**What you have to do**. Will you transcribe the entries that follow, exactly and in full?
┌──
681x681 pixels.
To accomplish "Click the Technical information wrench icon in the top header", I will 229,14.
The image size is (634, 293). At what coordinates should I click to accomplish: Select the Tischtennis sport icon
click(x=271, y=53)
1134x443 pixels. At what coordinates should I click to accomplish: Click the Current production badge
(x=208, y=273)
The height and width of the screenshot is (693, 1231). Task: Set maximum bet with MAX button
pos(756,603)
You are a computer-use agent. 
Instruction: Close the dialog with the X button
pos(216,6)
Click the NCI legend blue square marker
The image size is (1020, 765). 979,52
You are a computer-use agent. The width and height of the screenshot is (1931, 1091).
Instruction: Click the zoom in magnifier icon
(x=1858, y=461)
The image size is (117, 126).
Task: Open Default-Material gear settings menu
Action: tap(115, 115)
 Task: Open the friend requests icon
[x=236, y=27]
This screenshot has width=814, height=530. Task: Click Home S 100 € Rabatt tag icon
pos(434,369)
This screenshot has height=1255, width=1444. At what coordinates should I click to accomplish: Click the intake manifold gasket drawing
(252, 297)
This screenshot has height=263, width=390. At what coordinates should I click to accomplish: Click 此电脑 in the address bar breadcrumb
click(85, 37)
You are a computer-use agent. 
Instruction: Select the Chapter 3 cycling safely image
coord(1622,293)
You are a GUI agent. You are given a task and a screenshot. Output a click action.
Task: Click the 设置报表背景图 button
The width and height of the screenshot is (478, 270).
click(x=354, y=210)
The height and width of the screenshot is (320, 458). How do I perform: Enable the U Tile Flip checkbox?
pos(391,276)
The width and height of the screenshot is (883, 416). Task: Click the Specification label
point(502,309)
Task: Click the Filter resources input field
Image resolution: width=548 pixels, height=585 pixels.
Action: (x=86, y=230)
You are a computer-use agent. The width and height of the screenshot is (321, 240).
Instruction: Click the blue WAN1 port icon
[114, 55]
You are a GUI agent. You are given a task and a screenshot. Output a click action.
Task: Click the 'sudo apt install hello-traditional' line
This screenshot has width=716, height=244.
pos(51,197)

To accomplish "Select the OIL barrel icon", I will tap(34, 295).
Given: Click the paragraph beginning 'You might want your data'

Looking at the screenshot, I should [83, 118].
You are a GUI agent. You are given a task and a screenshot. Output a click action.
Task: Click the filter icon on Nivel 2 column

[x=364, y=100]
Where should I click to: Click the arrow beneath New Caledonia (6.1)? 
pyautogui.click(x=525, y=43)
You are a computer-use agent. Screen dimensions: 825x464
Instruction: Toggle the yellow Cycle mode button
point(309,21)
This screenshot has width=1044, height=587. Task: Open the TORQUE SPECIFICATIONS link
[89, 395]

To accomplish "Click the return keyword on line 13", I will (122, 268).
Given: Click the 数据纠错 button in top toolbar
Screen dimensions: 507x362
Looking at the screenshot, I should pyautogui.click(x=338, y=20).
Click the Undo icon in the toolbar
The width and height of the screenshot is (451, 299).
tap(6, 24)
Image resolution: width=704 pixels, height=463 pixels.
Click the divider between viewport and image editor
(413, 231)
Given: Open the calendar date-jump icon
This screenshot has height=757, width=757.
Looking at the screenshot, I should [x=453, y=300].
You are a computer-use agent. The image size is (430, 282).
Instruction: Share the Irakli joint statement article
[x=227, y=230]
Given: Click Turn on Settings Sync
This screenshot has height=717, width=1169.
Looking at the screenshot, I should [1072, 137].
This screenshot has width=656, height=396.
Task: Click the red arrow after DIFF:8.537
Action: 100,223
└──
**Task answer**.
681x681 pixels.
To accomplish "Click the Technical information wrench icon in the top header", I will 229,14.
The image size is (634, 293). At what coordinates should I click to accomplish: Select the Tischtennis sport icon
click(x=271, y=53)
1134x443 pixels. At what coordinates should I click to accomplish: Click the Current production badge
(x=208, y=273)
The height and width of the screenshot is (693, 1231). Task: Set maximum bet with MAX button
pos(756,603)
You are a computer-use agent. 
Instruction: Close the dialog with the X button
pos(216,6)
Click the NCI legend blue square marker
The image size is (1020, 765). 979,52
You are a computer-use agent. The width and height of the screenshot is (1931, 1091).
Instruction: Click the zoom in magnifier icon
(x=1858, y=461)
The image size is (117, 126).
Task: Open Default-Material gear settings menu
Action: tap(115, 115)
 Task: Open the friend requests icon
[x=236, y=27]
This screenshot has width=814, height=530. Task: Click Home S 100 € Rabatt tag icon
pos(434,369)
This screenshot has height=1255, width=1444. At what coordinates should I click to accomplish: Click the intake manifold gasket drawing
(252, 297)
This screenshot has height=263, width=390. At what coordinates should I click to accomplish: Click 此电脑 in the address bar breadcrumb
click(85, 37)
You are a computer-use agent. 
Instruction: Select the Chapter 3 cycling safely image
coord(1622,293)
You are a GUI agent. You are given a task and a screenshot. Output a click action.
Task: Click the 设置报表背景图 button
The width and height of the screenshot is (478, 270).
click(x=354, y=210)
The height and width of the screenshot is (320, 458). How do I perform: Enable the U Tile Flip checkbox?
pos(391,276)
The width and height of the screenshot is (883, 416). Task: Click the Specification label
point(502,309)
Task: Click the Filter resources input field
Image resolution: width=548 pixels, height=585 pixels.
Action: (x=86, y=230)
You are a computer-use agent. The width and height of the screenshot is (321, 240).
Instruction: Click the blue WAN1 port icon
[114, 55]
You are a GUI agent. You are given a task and a screenshot. Output a click action.
Task: Click the 'sudo apt install hello-traditional' line
This screenshot has width=716, height=244.
pos(51,197)

To accomplish "Select the OIL barrel icon", I will tap(34, 295).
Given: Click the paragraph beginning 'You might want your data'

Looking at the screenshot, I should [83, 118].
You are a GUI agent. You are given a task and a screenshot. Output a click action.
Task: Click the filter icon on Nivel 2 column

[x=364, y=100]
Where should I click to: Click the arrow beneath New Caledonia (6.1)? 
pyautogui.click(x=525, y=43)
You are a computer-use agent. Screen dimensions: 825x464
Instruction: Toggle the yellow Cycle mode button
point(309,21)
This screenshot has width=1044, height=587. Task: Open the TORQUE SPECIFICATIONS link
[89, 395]

To accomplish "Click the return keyword on line 13", I will (122, 268).
Given: Click the 数据纠错 button in top toolbar
Screen dimensions: 507x362
Looking at the screenshot, I should pyautogui.click(x=338, y=20).
Click the Undo icon in the toolbar
The width and height of the screenshot is (451, 299).
tap(6, 24)
Image resolution: width=704 pixels, height=463 pixels.
Click the divider between viewport and image editor
(413, 231)
Given: Open the calendar date-jump icon
This screenshot has height=757, width=757.
Looking at the screenshot, I should [x=453, y=300].
You are a computer-use agent. The image size is (430, 282).
Instruction: Share the Irakli joint statement article
[x=227, y=230]
Given: Click Turn on Settings Sync
This screenshot has height=717, width=1169.
Looking at the screenshot, I should [1072, 137].
This screenshot has width=656, height=396.
Task: Click the red arrow after DIFF:8.537
Action: 100,223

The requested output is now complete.